> _Activity_:
Nothing but the lines below, from the first through the line containing "Given: Click the angle icon next to 75°", should be set down, each one exactly and without pictures.

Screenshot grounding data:
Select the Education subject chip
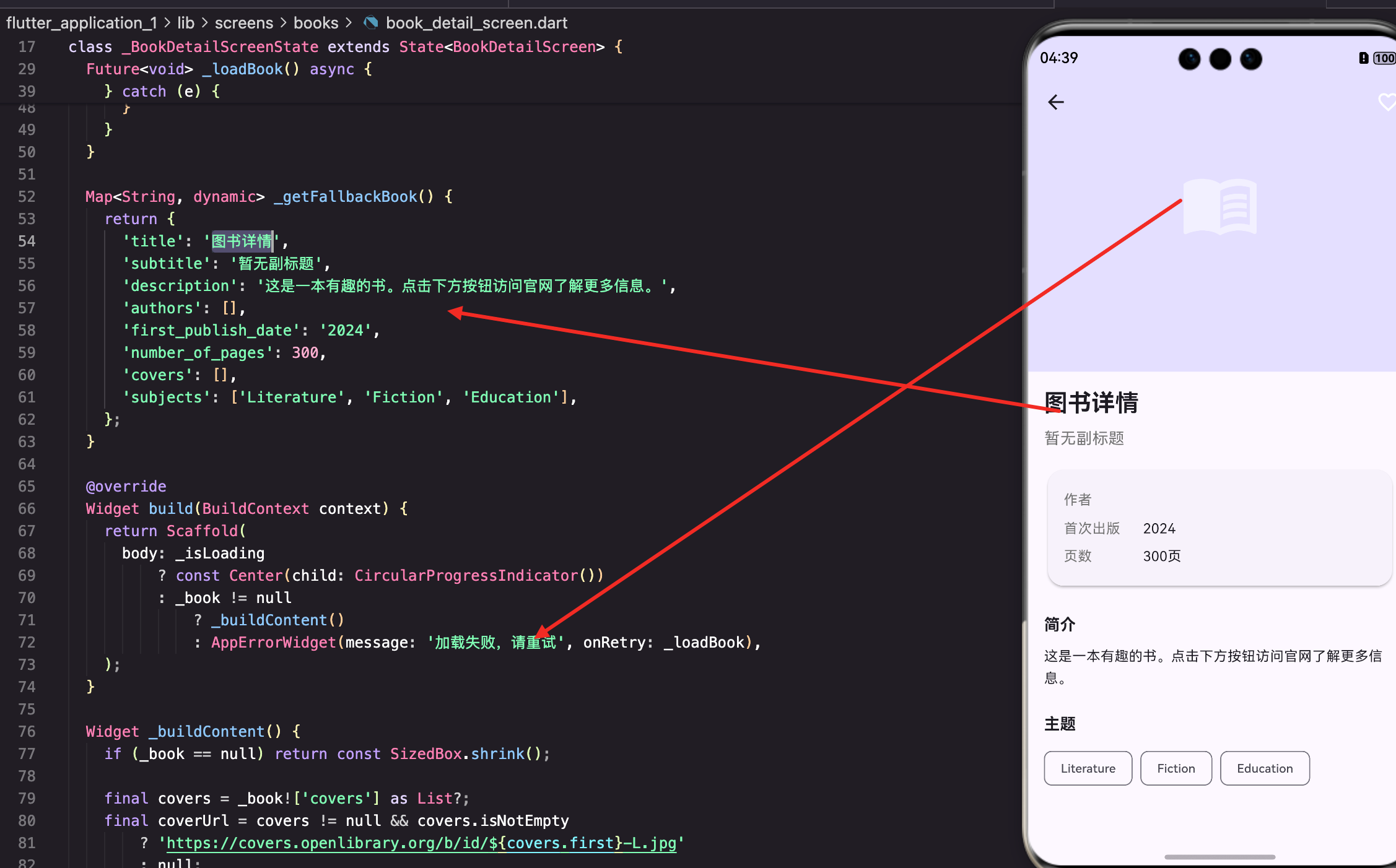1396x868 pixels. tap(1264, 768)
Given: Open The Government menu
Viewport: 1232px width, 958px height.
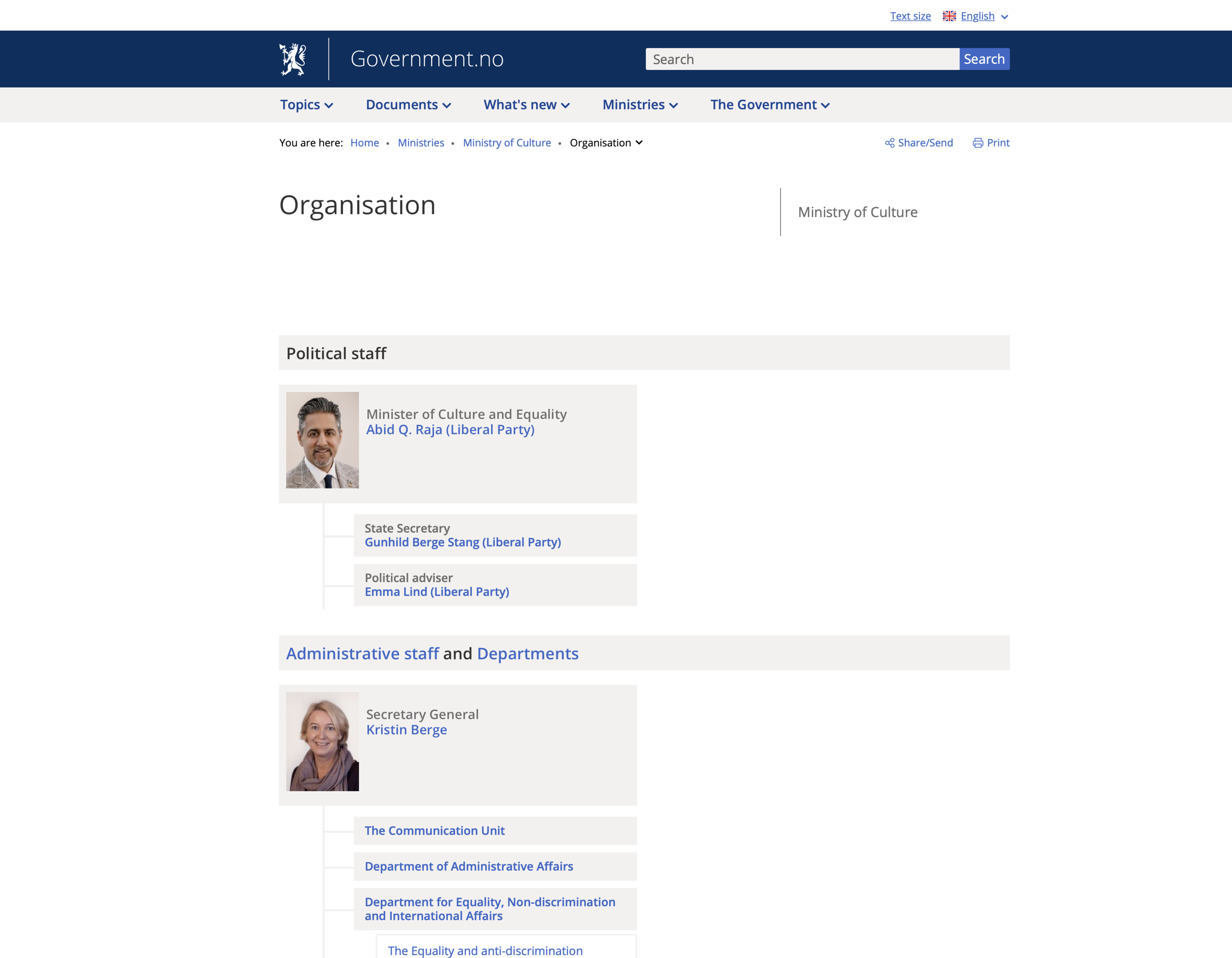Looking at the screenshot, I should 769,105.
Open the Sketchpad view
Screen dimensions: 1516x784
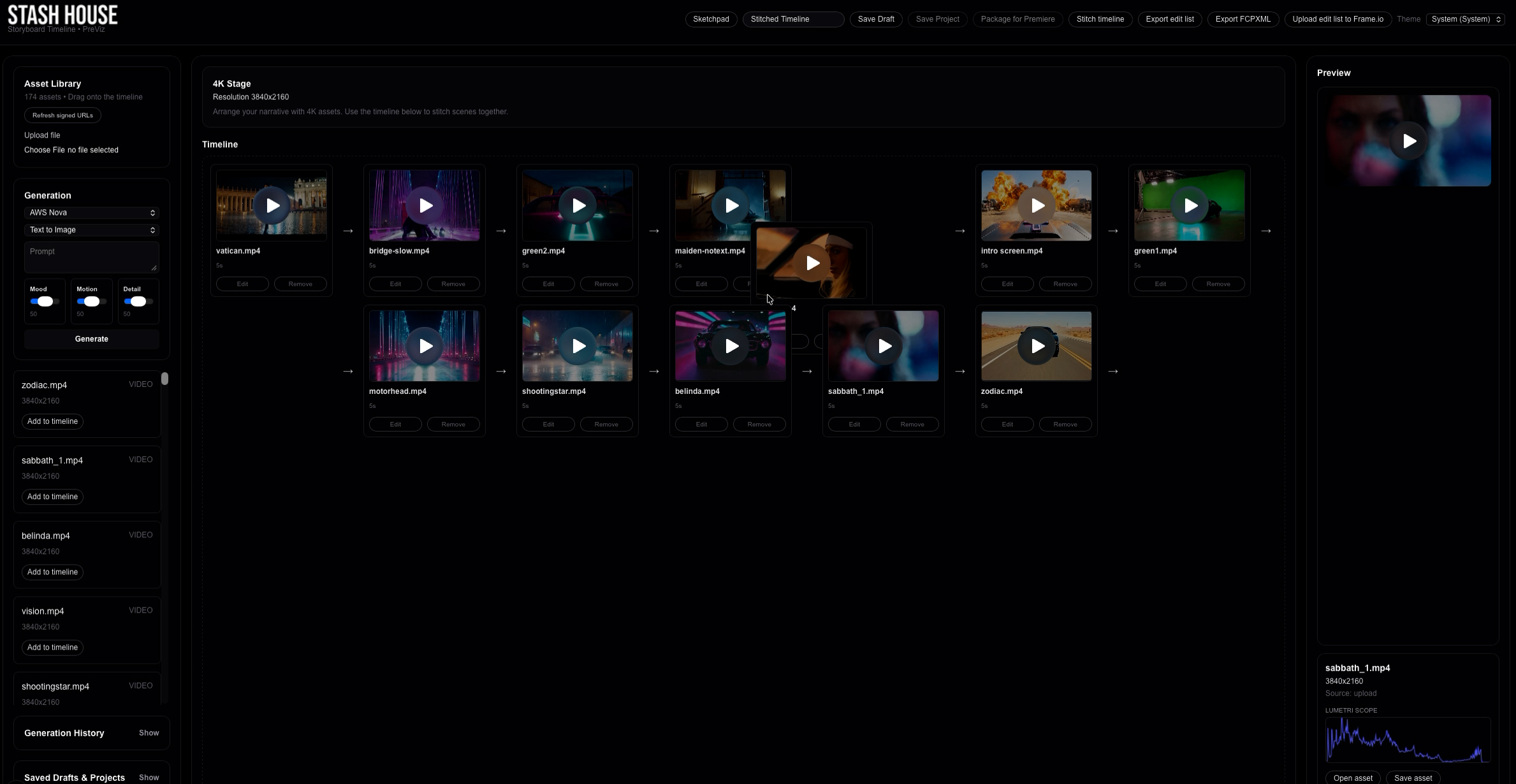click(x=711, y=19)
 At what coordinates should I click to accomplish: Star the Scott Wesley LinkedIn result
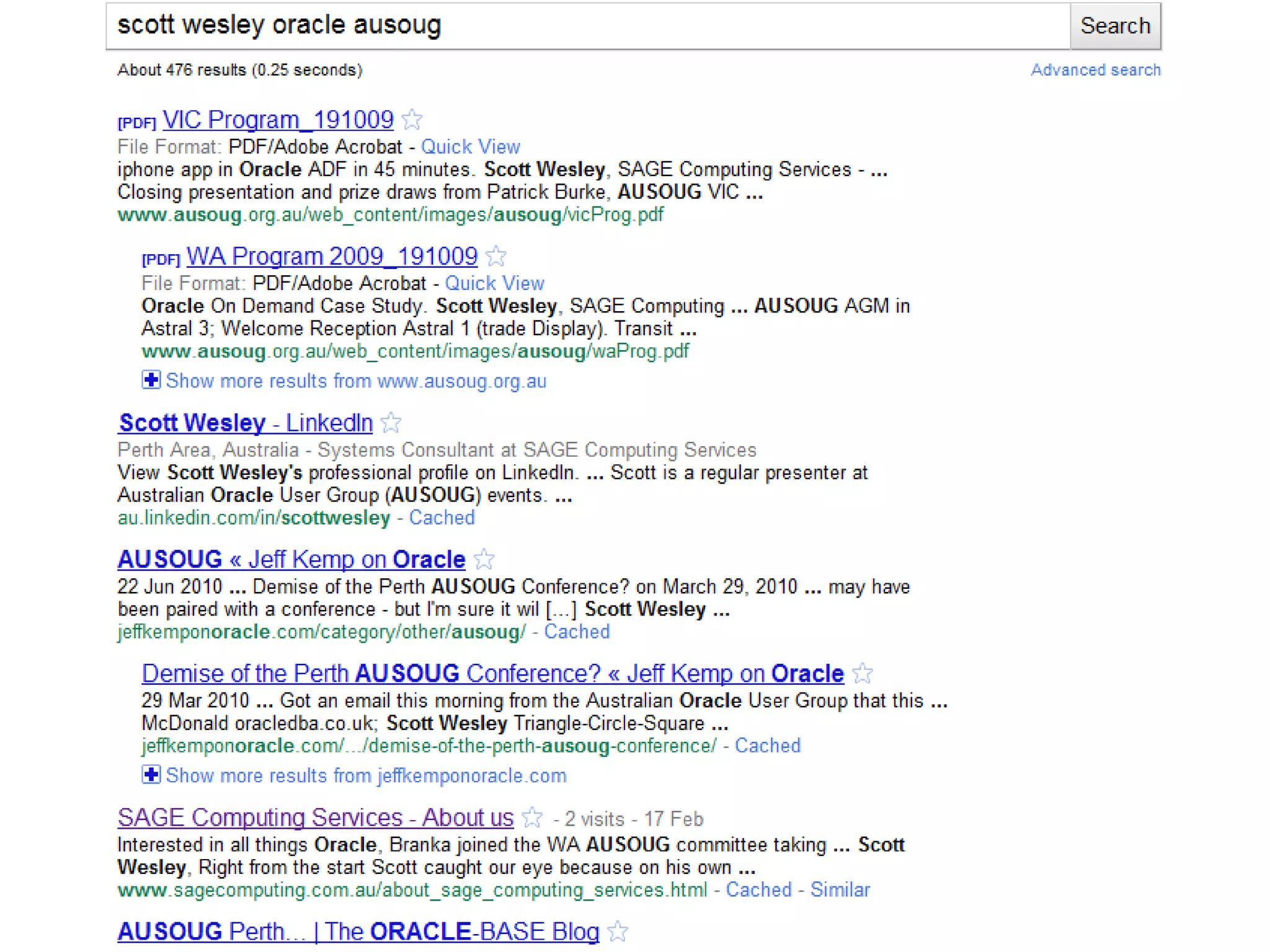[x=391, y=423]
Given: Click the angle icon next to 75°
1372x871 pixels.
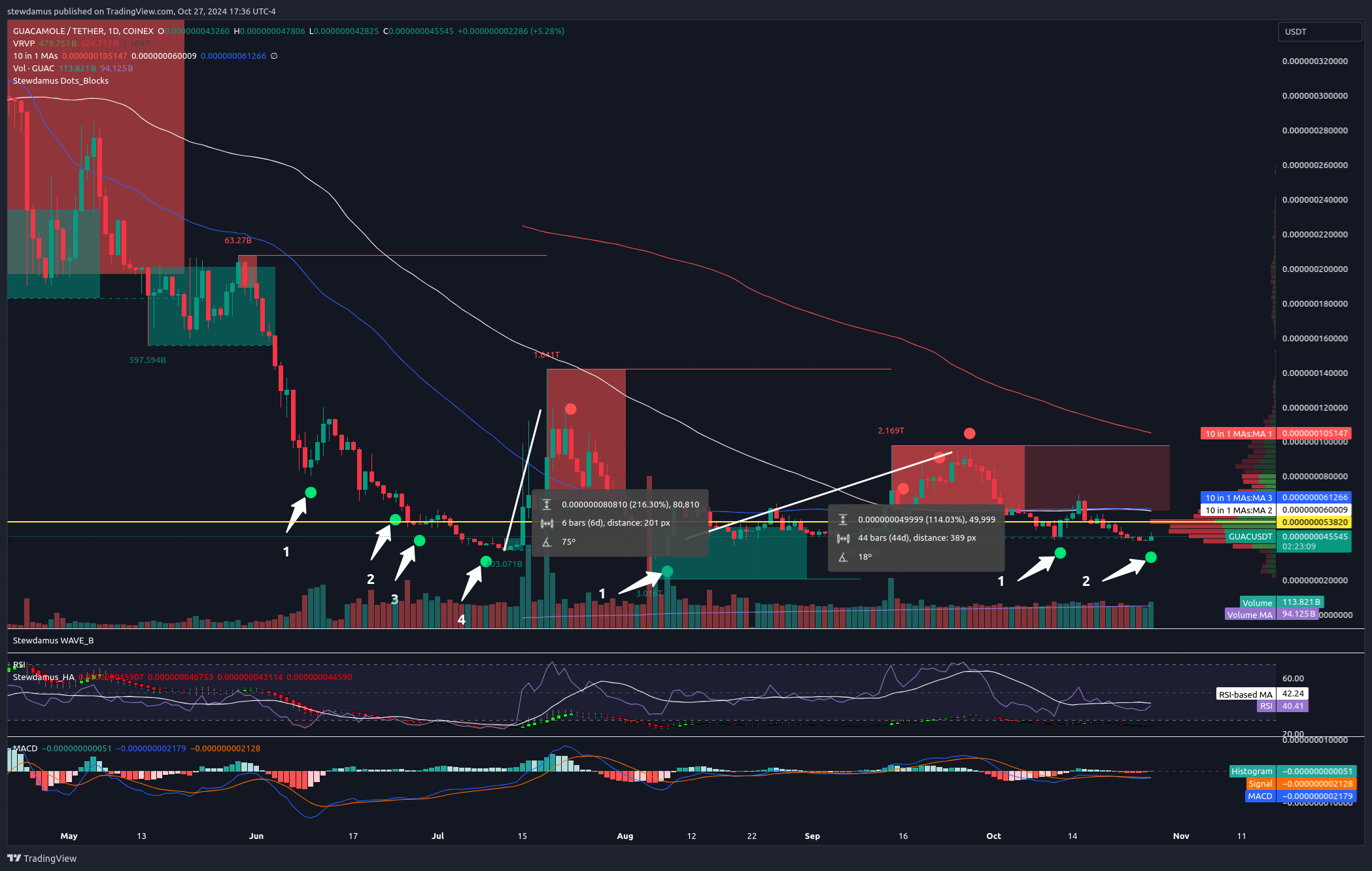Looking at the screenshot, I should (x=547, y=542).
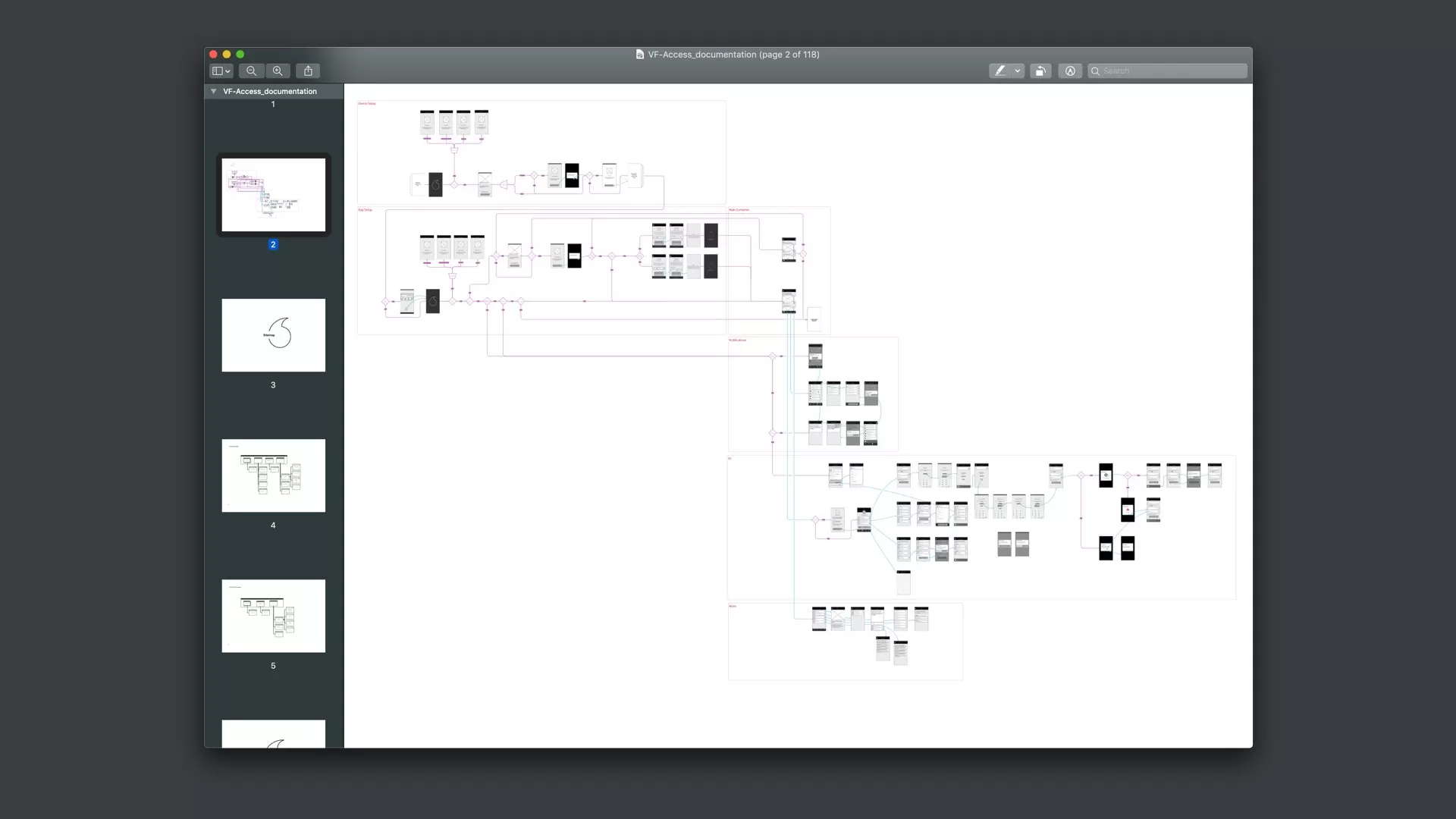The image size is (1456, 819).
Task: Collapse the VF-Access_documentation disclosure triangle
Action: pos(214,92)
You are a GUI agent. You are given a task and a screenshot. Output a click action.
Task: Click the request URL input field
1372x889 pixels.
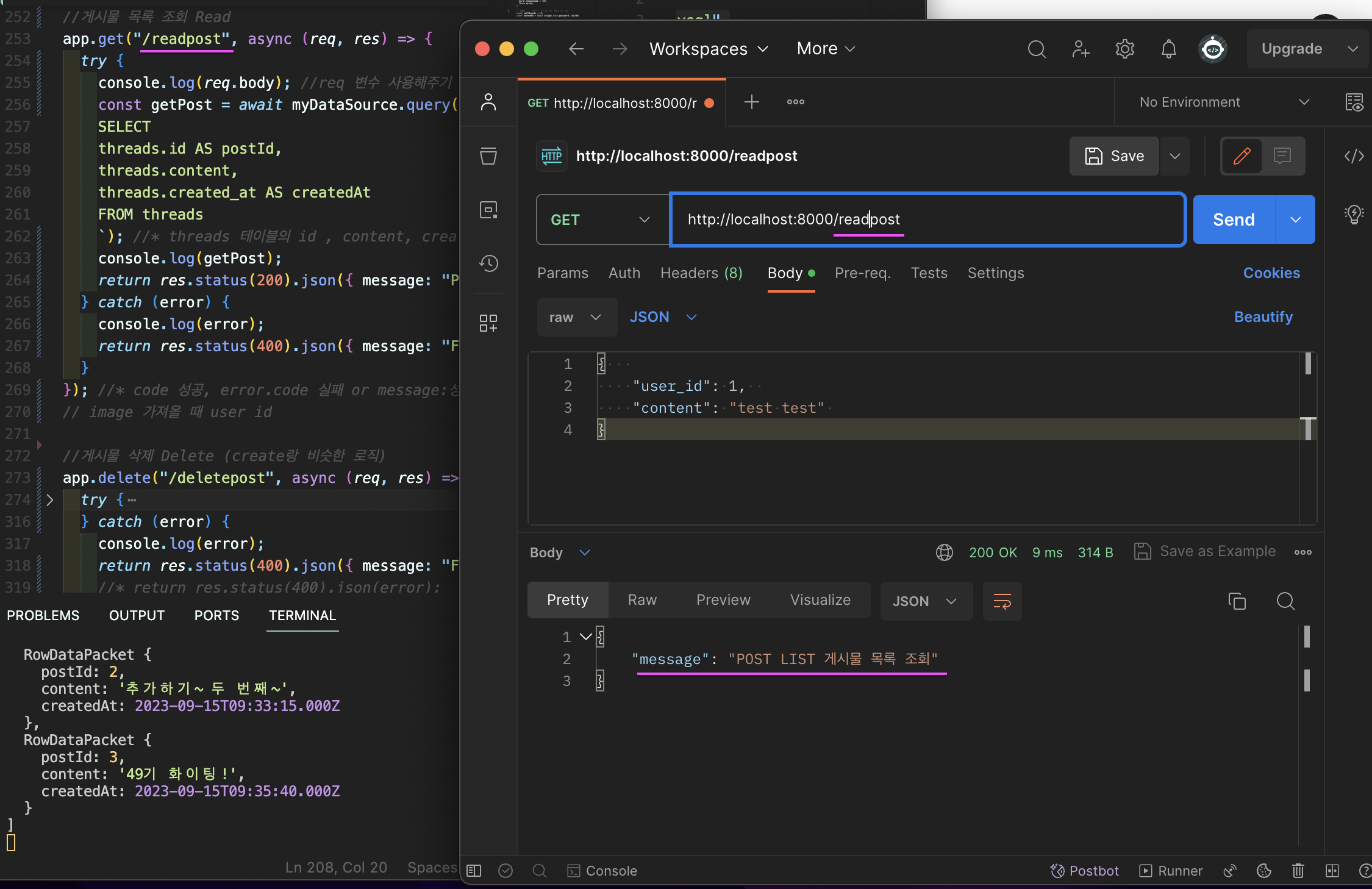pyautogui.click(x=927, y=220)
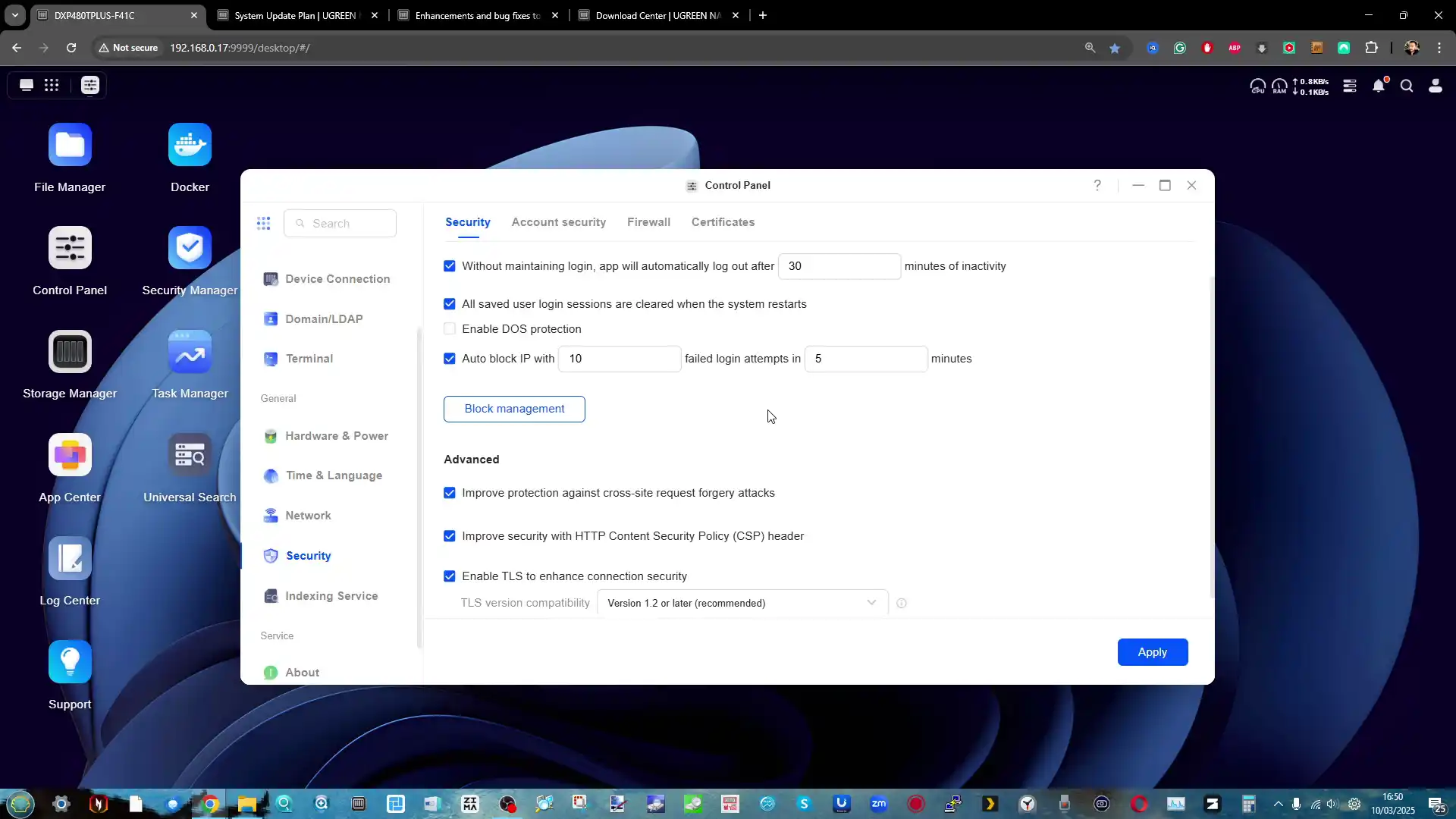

> _Solution to this exercise_:
Select the Education subject chip
1396x868 pixels. tap(1264, 768)
Given: Open The Government menu
Viewport: 1232px width, 958px height.
Looking at the screenshot, I should 769,105.
Open the Sketchpad view
Screen dimensions: 1516x784
click(x=711, y=19)
 At what coordinates should I click to accomplish: Star the Scott Wesley LinkedIn result
[x=391, y=423]
Given: Click the angle icon next to 75°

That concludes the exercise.